Жизнь Лаврентия Серякова | страница 78



Ты твердою стопой к великой цели
Пойдешь, и мир событьям изумится!

Обними меня и пей шампанское. Тихон! Еще бутылку «Клико»!

Серяков себя не помнил от радости. Самые смелые мечты его жизни осуществились. Он выпил три бокала вина, не вполне связно, но очень горячо поблагодарил Нестора Васильевича, и тотчас Пузыревский на той же курьерской паре мигом домчал его домой, где сдал на руки испуганной Марфе Емельяновне. Она только что возвратилась от Знамения. Видела, что ее Лаврешу увезли, слышала, как спрашивал, садясь, куда его везут, и, встревоженная до полусмерти, побежала ставить за него свечку.

Следующий день был также одним из счастливейших в жизни Серякова. В департаменте его поздравляли писаря, топографы, чиновники, офицеры. Весть о том, что по царскому повелению он направляется в Академию художеств, мигом облетела все комнаты.

Как и вчера, в середине дня его вызвал к себе Попов.

— Поздравляю вас, — сказал он, улыбаясь. — Ну и наделали вы волнений барону… Представьте, получил он предписание военного министра и ужасно растерялся. Призывает меня и допрашивает: «Чей побочный сын этот топограф? Какие у него связи? Почему хлопочет о нем князь Чернышев? Почему докладывает лично государю?» Я говорю, что положительно ничего не знаю о вашем происхождении и знакомствах, а старик давай упрекать меня в скрытности: «Не может быть такого приказа без особых причин, и вы, конечно, все знаете, раз сами за него меня просили…» Объясните же мне хоть теперь, кто вам ворожил.

Лаврентий рассказал, как все вышло, и полковник хохотал и радовался от души.

— Ваша судьба действительно удачно устраивается, — закончил он разговор — будете учиться любимому делу и получать от казны хоть маленькое жалованье, обмундирование, продовольствие — все-таки не так много нужно работать на заказ. А там, я уверен, опять что-нибудь хорошее случится. Вы, видно, в сорочке родились.
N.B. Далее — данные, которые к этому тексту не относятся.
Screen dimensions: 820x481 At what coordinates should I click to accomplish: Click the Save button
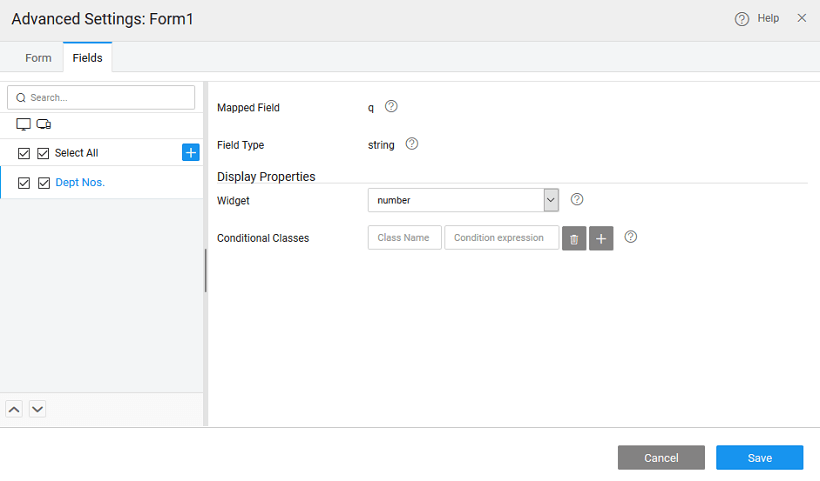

Несколько иначе отнесся к перемене судьбы своего друга Антонов. Вечером он пришел на Озерный, нагруженный закусками, сластями, даже бутылкой донского игристого. Воспользовавшись тем, что Марфа Емельяновна хлопотала на кухне, он сказал:

— Помни, Лавреша, что в военном ведомстве ты остался, и не обнадеживай себя свободой. Длинные руки у нашего начальства, не вздумало бы когда-нибудь потянуть за цепочку… Я, брат, не отравить тебе праздник хочу, а боюсь, чтоб не возмечтал лишку… А еще я нынче думаю, что вышло твое счастье не по закону, а благодаря доброму человеку — господину Кукольнику. А кабы жили мы, как Александр Михайлович мой хотел, то шел бы ты своей дорогой с самого детства, без всякой помехи, раз талант у тебя есть, солдатский ли ты сын, крестьянский ли, мещанин или барин — все равно. Нынче тебе счастье вышло, а скольким, кому случай не ворожит, оно заказано?.. Так уж у меня повелось: что ни увижу, все себя спрашиваю, как бы по Александру Михайловичу быть должно. И все оно выходит не так, как теперь…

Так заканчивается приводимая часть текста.